▶ **About this exercise**
Every line from the one with "Save with the" to the final line of the listing below should be repeated exactly, and only those.

▶ **Material shown**
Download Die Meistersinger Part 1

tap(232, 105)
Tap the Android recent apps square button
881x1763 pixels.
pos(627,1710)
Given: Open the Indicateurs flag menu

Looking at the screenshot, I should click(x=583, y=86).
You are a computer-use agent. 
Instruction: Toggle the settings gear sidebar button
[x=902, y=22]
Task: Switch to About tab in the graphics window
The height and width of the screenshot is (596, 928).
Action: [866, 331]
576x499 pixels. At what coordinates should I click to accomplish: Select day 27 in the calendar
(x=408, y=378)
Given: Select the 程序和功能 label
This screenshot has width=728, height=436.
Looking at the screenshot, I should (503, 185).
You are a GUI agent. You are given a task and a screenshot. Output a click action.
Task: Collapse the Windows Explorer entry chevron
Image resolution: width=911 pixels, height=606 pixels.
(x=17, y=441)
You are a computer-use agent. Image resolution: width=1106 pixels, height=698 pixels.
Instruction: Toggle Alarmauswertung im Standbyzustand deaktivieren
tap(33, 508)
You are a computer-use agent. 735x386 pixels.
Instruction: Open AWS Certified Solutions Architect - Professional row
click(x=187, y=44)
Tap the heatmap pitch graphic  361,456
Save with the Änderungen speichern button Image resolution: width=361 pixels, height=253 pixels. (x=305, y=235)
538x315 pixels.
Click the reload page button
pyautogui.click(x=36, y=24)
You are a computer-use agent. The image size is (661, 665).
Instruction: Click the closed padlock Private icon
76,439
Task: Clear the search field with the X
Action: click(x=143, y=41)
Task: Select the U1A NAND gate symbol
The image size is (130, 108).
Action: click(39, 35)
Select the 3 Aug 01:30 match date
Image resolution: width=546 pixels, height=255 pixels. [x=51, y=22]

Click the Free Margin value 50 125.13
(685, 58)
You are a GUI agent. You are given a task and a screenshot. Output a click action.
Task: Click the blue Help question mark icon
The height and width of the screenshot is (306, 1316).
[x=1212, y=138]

▶ **Answer for this exercise**
Save with the Änderungen speichern button Image resolution: width=361 pixels, height=253 pixels. (x=305, y=235)
538x315 pixels.
Click the reload page button
pyautogui.click(x=36, y=24)
You are a computer-use agent. The image size is (661, 665).
Instruction: Click the closed padlock Private icon
76,439
Task: Clear the search field with the X
Action: click(x=143, y=41)
Task: Select the U1A NAND gate symbol
The image size is (130, 108).
Action: click(39, 35)
Select the 3 Aug 01:30 match date
Image resolution: width=546 pixels, height=255 pixels. [x=51, y=22]

Click the Free Margin value 50 125.13
(685, 58)
You are a GUI agent. You are given a task and a screenshot. Output a click action.
Task: Click the blue Help question mark icon
The height and width of the screenshot is (306, 1316).
[x=1212, y=138]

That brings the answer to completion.